Ein wichtiges Thema, dass große wie kleine, junge und alte Unternehmen, wie Ihres, derzeit umtreibt ist die Frage, wie der immer schnellere, immer vielschichtigere Wandel immer besser gestaltet werden kann. Ein Wandel der von außen durch steigende Komplexität, zunehmende Kommunikations- und Informationsmengen, direktere Interaktion mit Kunden, Partnern und Mitarbeitern induziert wird und dem auch Sie sich nicht entziehen konnten und können.
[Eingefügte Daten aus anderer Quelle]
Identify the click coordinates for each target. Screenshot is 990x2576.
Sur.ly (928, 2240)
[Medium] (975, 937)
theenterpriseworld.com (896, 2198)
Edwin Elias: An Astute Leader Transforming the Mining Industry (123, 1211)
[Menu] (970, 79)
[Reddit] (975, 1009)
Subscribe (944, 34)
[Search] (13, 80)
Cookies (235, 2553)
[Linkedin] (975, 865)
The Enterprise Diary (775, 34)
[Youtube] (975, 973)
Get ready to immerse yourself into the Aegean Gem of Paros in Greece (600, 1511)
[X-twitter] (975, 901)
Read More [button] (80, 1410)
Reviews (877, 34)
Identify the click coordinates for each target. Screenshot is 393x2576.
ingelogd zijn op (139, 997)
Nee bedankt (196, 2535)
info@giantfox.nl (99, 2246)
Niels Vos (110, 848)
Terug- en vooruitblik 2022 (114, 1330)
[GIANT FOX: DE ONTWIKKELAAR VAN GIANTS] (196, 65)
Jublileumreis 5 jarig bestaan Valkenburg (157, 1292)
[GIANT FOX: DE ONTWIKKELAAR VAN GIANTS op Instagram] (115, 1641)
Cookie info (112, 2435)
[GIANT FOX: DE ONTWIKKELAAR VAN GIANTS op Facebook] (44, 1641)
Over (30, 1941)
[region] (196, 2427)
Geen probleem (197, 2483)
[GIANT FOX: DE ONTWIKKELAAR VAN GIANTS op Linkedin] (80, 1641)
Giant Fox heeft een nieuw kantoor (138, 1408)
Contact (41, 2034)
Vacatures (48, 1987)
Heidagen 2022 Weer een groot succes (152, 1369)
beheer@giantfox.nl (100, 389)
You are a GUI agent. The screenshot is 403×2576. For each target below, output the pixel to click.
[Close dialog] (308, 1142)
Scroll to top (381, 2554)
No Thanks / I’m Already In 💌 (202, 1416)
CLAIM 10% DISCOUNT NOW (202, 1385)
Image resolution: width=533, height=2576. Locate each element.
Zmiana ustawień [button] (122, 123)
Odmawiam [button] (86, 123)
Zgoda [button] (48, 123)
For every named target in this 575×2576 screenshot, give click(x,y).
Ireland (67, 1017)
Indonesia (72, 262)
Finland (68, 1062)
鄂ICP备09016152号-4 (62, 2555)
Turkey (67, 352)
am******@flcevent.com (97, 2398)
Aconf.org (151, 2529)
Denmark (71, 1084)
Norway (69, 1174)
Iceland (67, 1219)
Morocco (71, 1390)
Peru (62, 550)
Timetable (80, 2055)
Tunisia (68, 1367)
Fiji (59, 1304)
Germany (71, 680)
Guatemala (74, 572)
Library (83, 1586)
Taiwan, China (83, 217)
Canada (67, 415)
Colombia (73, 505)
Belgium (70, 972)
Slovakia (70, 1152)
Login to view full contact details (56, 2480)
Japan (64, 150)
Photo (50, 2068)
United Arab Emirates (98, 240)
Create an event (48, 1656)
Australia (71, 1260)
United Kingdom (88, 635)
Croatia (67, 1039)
Ein Wandel der unter anderem auch Ihre internen Angelegenheiten, Ihren Weg die Herausforderungen zu meistern, immer mehr auch zu einem öffentlich dokumentierten und diskutierten Thema macht.
 
Es ist ein Wandel, der unmöglich macht ohne “Erneuerung”, ohne Innovation zu verharren, der verbietet, ethische Grundsätze leichtfertig zu verletzen und der vor allem von jedem fordert, sich selbst im eigenen Tun und Denken konsequent zu reflektieren und hinterfragen.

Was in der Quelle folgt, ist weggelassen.